T-prog3 avatar Feb 06 '22 22:02 T-prog3

This blog downloads without problems here. Even if I try to emulate your situation by adapting the settings and blog file accordingly, it downloads the posts until the one from last time and stops. I don't know what could be the difference to your system.

You could backup the blog's download folder and its two blog files. Then you can add the blog again and see, whether the blog works again and download the missing new posts. Later you can close the app and merge in the backed up files and the already downloaded entries in "blog"_files.twitter from the copy to the current one (just all entries, a few duplicates are ok).

thomas694 avatar Feb 08 '22 20:02 thomas694

Report from start to end:

  1. I just downloaded the latest TumblThree-v2.5.1-x64-Application.zip
  2. Unzipped and opened TumblThree.exe
  3. Without changing any default settings at all i added some random users with large amount of tweets (5000+)
  4. Enqueued all added users and pressed Crawl
  5. It started to download files from the first user
  6. Got 4151 files (3944 video/images + texts.txt)
  7. Then the error occurred. Error 1: Limit exceeded: username You should lower the connections to tumblr API in the Settings ->Connection pane.
  8. Apparently this twitter user had 50864 posts so nowhere near completion and still 3 other users to go.

++++++++

■ THE TASKS:
1. From the TumblThree download thread, extract the part that opens with the words containing "Report from start" and closes with "Settings ->Connection pane.", copying it without any change.
2. Render this sentence from the TumblThree download thread in Spanish: "I don't know what could be the difference to your system."

■ GIVEN INFORMATION:
++++++++

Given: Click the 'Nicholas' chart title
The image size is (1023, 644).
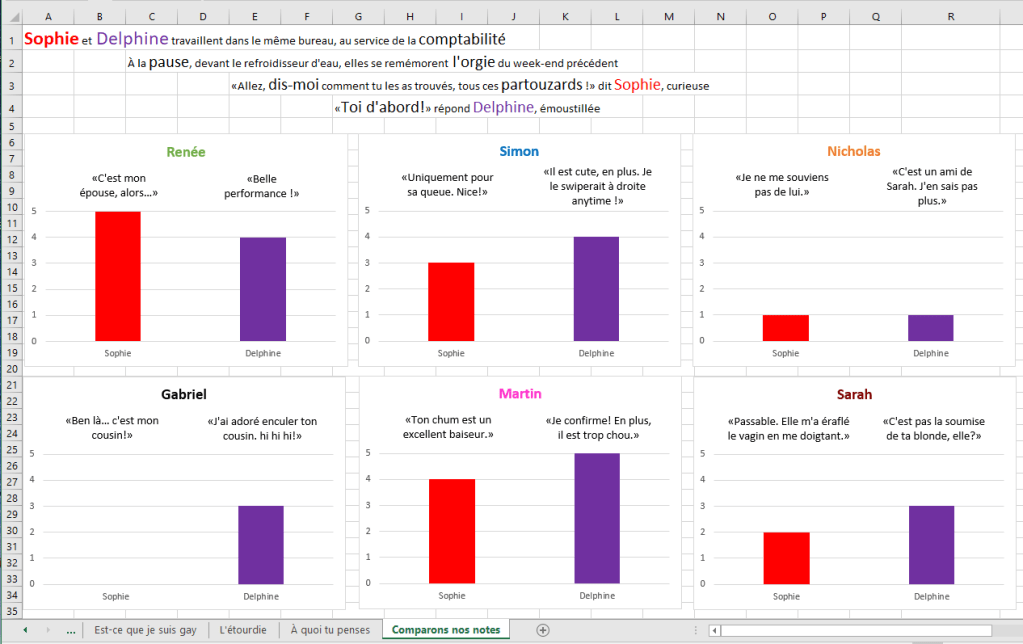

++++++++

■ OUTPUTS BY TASK:
1.
Report from start to end:

  1. I just downloaded the latest TumblThree-v2.5.1-x64-Application.zip
  2. Unzipped and opened TumblThree.exe
  3. Without changing any default settings at all i added some random users with large amount of tweets (5000+)
  4. Enqueued all added users and pressed Crawl
  5. It started to download files from the first user
  6. Got 4151 files (3944 video/images + texts.txt)
  7. Then the error occurred. Error 1: Limit exceeded: username You should lower the connections to tumblr API in the Settings ->Connection pane.

2. No sé cuál podría ser la diferencia con tu sistema.